Wednesday, October 08, 2008

Pokies unfairly stigmatised

Perhaps emboldened by having taken up his position in the Senate, Nick Xenophon seems to have moved from espousing further restrictions on poker machines to advocating their complete abolition.  He recently told a gambling industry conference that he sees a time when "common sense prevails and you are shut down for good".

In his speech, Xenophon repeated the usual piece of anti-pokies rhetoric that places a large proportion of the blame for their ongoing existence on state governments, which are allegedly so beholden to taxation on gambling.

Considering that in 2006-07, the states and territories received $4.7 billion in gambling taxes, out of a total state and territory revenue of almost $153 billion, it is hard to argue that a rate of a bit over 3 per cent for gambling as a whole, or 2 per cent for gaming machines, is unduly heavy reliance, when compared to property and payroll taxes.

Even more strange is the fact that anti-gambling campaigners often argue for increased gambling taxes, which would of course only increase the "reliance" they bemoan.  There is also evidence that pokies use has plateaued in recent years, with data showing a decline in the percentage they make up of household expenditure.

Of course, the main issue for the opponents seems to be not the total numbers who use the machines but the small percentage of problem gamblers.  A 1999 Productivity Commission report found that 2.1 per cent of poker machine users were problem gamblers.

While there has been no national study since then (the Productivity Commission will shortly commence a new study), most state-based surveys have indicated a rate of problem gambling at less than half that level.  And if surveys in Queensland are typical, it is a declining rate, in that state going from 0.83 per cent in 2001 to 0.47 per cent in 2006-07.

> _TASK DIRECTIONS_
Transcribe the entire opinion piece on poker machines word for word. The entries that come after the text have nothing to do with this.

(Records from a collection)

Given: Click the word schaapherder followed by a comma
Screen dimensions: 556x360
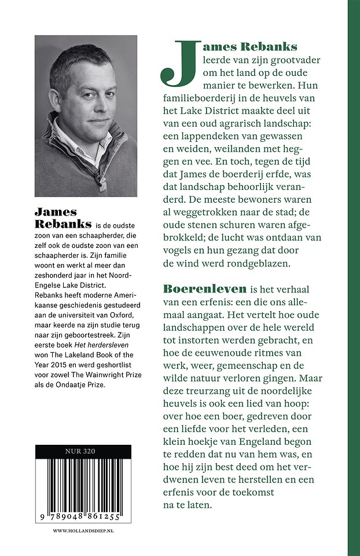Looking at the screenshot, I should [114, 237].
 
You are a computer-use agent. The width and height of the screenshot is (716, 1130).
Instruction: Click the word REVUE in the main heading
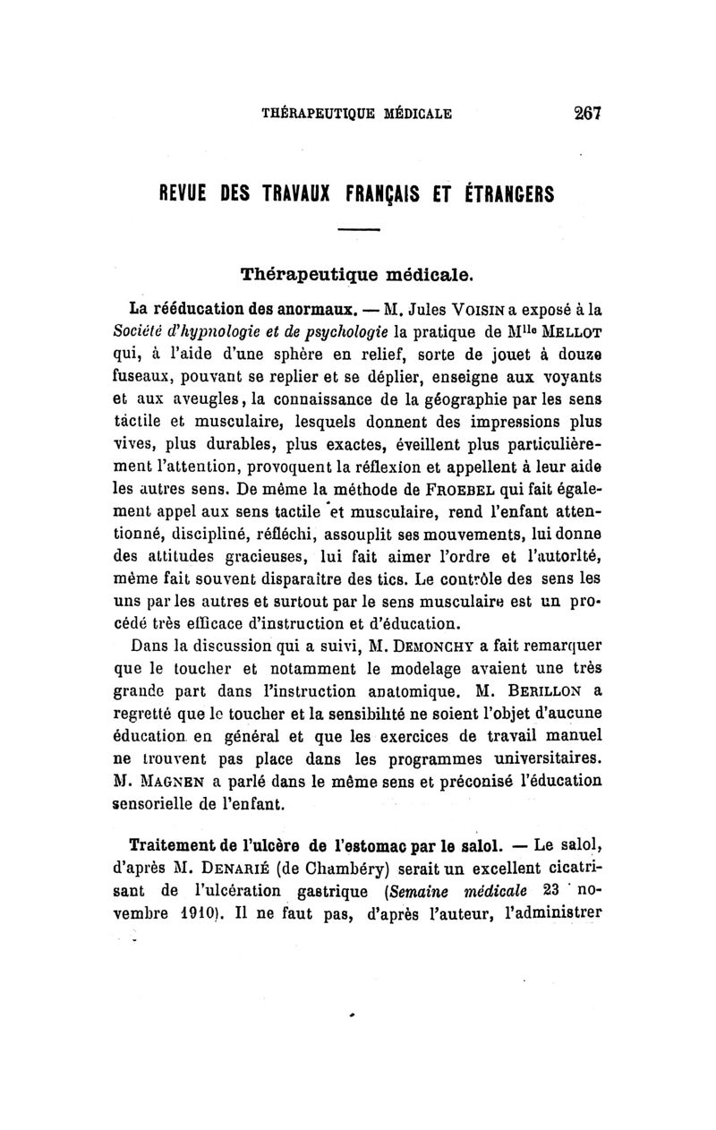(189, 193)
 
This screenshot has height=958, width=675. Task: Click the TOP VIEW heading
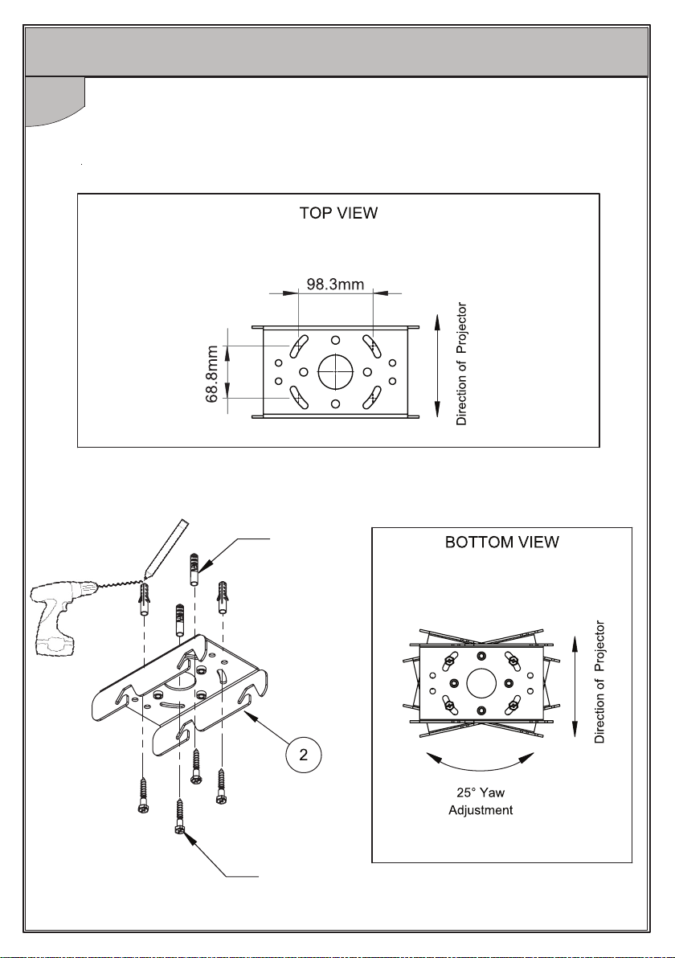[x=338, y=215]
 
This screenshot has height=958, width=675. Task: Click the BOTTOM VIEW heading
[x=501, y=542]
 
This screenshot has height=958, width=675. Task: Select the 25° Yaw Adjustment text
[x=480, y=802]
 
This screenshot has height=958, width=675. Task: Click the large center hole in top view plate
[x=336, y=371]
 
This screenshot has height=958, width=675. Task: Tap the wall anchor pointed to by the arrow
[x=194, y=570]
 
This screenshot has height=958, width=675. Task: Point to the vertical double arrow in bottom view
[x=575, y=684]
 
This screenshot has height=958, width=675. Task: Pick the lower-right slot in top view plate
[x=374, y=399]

* * *

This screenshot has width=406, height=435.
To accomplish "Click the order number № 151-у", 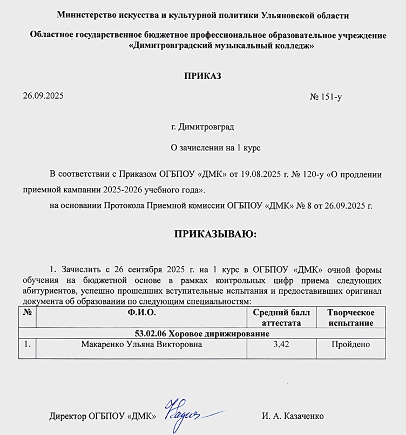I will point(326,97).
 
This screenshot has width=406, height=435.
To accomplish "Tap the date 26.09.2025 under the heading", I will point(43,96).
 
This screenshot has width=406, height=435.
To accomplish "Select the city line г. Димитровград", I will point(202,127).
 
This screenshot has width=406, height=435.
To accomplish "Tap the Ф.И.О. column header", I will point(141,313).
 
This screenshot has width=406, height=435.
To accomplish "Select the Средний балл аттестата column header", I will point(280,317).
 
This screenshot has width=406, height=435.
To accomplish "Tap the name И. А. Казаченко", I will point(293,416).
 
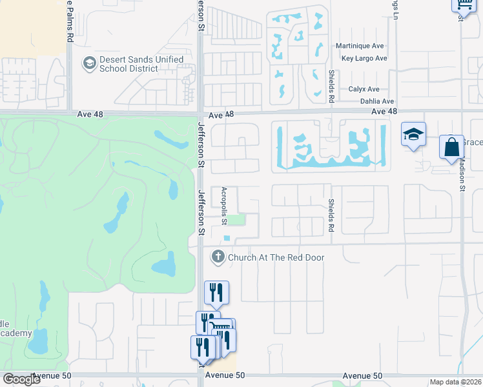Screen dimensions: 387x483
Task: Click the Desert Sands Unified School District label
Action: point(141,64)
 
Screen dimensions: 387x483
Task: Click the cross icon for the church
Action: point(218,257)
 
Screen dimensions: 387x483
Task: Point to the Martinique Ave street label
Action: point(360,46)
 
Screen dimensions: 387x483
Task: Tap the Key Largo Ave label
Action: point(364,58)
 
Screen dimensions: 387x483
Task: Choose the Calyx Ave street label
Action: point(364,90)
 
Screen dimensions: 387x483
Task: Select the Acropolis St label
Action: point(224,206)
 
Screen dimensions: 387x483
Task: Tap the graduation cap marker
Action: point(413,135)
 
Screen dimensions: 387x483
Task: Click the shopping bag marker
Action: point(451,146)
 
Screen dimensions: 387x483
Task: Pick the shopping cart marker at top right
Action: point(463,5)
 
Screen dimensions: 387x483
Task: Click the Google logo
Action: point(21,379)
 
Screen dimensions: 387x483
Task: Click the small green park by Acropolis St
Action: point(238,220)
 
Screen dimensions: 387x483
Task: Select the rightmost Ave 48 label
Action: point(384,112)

--

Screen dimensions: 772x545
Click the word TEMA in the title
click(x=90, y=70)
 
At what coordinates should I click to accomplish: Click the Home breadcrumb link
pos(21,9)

> _WRITTEN SOLUTION_
Wednesday, October 08, 2008

Pokies unfairly stigmatised

Perhaps emboldened by having taken up his position in the Senate, Nick Xenophon seems to have moved from espousing further restrictions on poker machines to advocating their complete abolition.  He recently told a gambling industry conference that he sees a time when "common sense prevails and you are shut down for good".

In his speech, Xenophon repeated the usual piece of anti-pokies rhetoric that places a large proportion of the blame for their ongoing existence on state governments, which are allegedly so beholden to taxation on gambling.

Considering that in 2006-07, the states and territories received $4.7 billion in gambling taxes, out of a total state and territory revenue of almost $153 billion, it is hard to argue that a rate of a bit over 3 per cent for gambling as a whole, or 2 per cent for gaming machines, is unduly heavy reliance, when compared to property and payroll taxes.

Even more strange is the fact that anti-gambling campaigners often argue for increased gambling taxes, which would of course only increase the "reliance" they bemoan.  There is also evidence that pokies use has plateaued in recent years, with data showing a decline in the percentage they make up of household expenditure.

Of course, the main issue for the opponents seems to be not the total numbers who use the machines but the small percentage of problem gamblers.  A 1999 Productivity Commission report found that 2.1 per cent of poker machine users were problem gamblers.

While there has been no national study since then (the Productivity Commission will shortly commence a new study), most state-based surveys have indicated a rate of problem gambling at less than half that level.  And if surveys in Queensland are typical, it is a declining rate, in that state going from 0.83 per cent in 2001 to 0.47 per cent in 2006-07.